Task 1: speed to convergence

Task 2:
n_eff / sec
after convergence
For task 1, parallelizing a single chain dominates. For task 2, running multiple chains dominates because MCMC is embarassingly parallel. To summarize,
 After convergence, we’re better off running multiple chains than parallelizing a single chain. Before convergence, we’re better off parallelizing log density evals and the MCMC algorithm .
What I think we do in practice is a combination of tasks 1 and 2.

Task 3: speed to given
n_eff
We might target n_eff = 1
for debugging and rough model exploration. We’ll target n_eff = 100
or 1000
for inference, though our editors and users may demand more.
The smaller the n_eff
target in Task 3, the larger the relative performance gain we’ll get for parallelizing log density and HMC algorithms.

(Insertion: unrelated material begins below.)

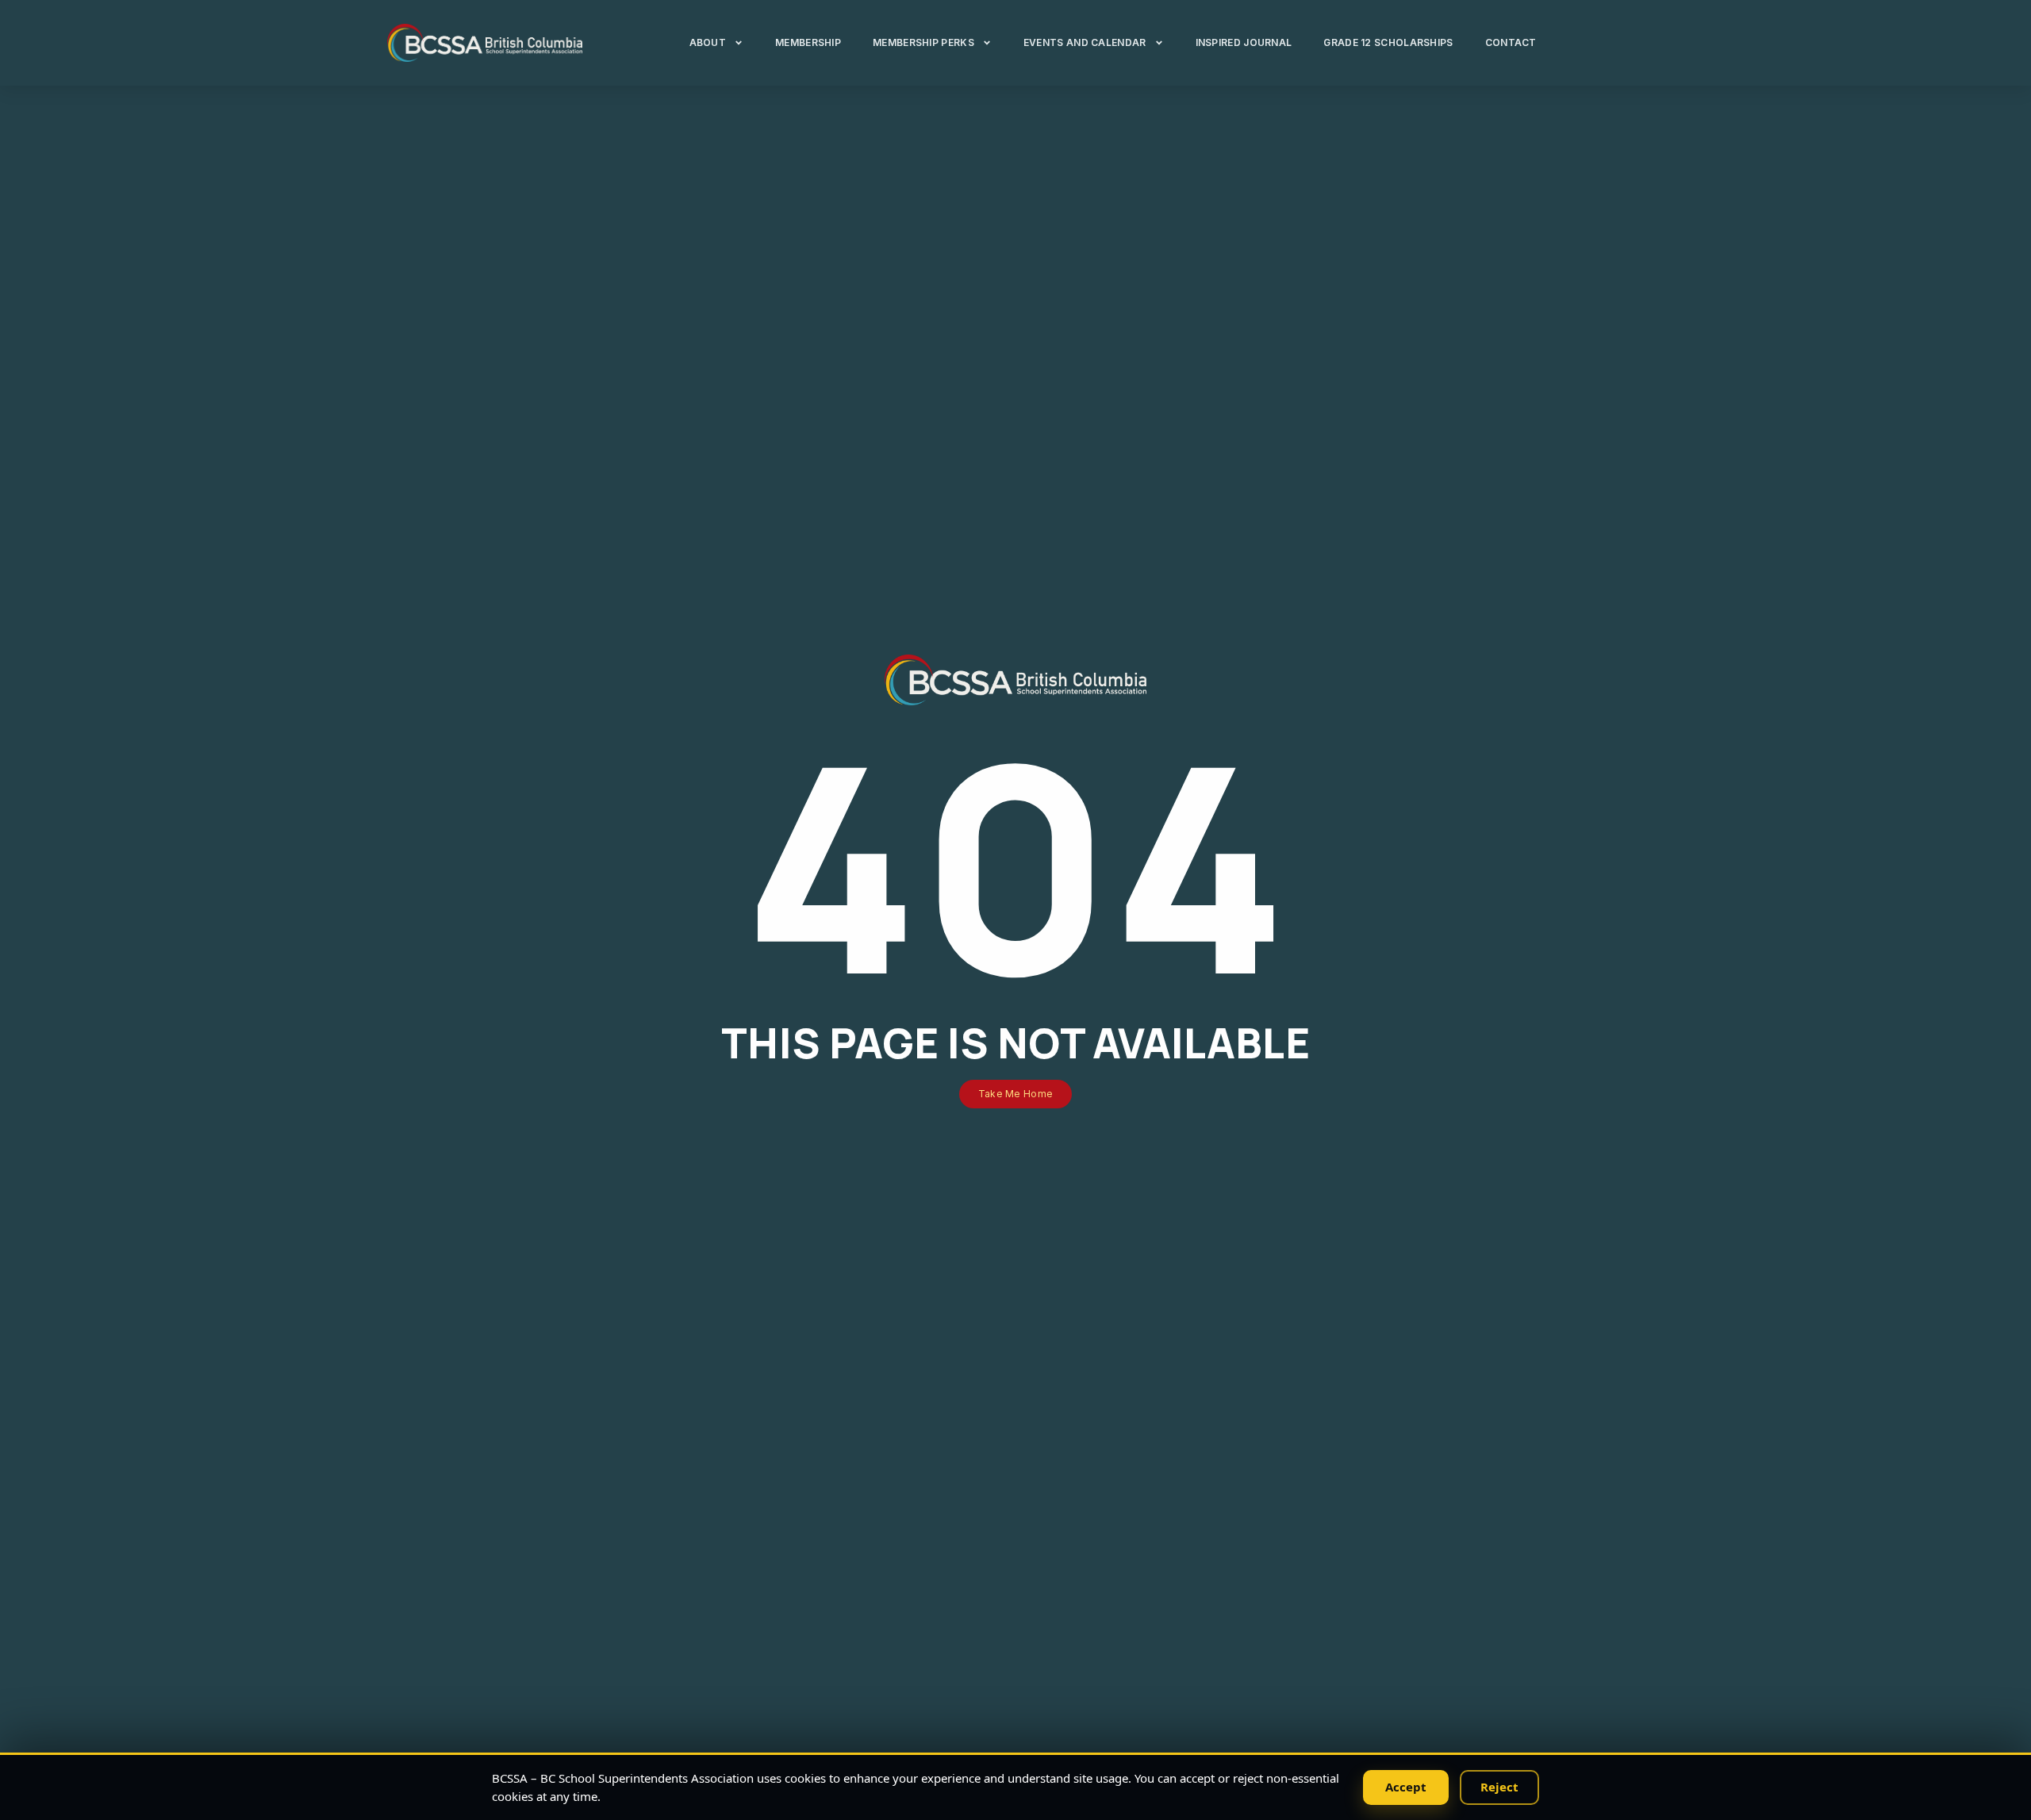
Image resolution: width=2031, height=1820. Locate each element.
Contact (1511, 42)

What I’d like to think about going forward is how to
 massively parallelize adaptation, and
 how to monitor adaptation for convergence so we don’t do more of it than we have to.
During adaptation of static Euclidean HMC, our goal is to
 find the typical set, and then
 explore the typical set thoroughly enough to
 estimate covariance (for the metric), and
 adapt step size to match acceptance target.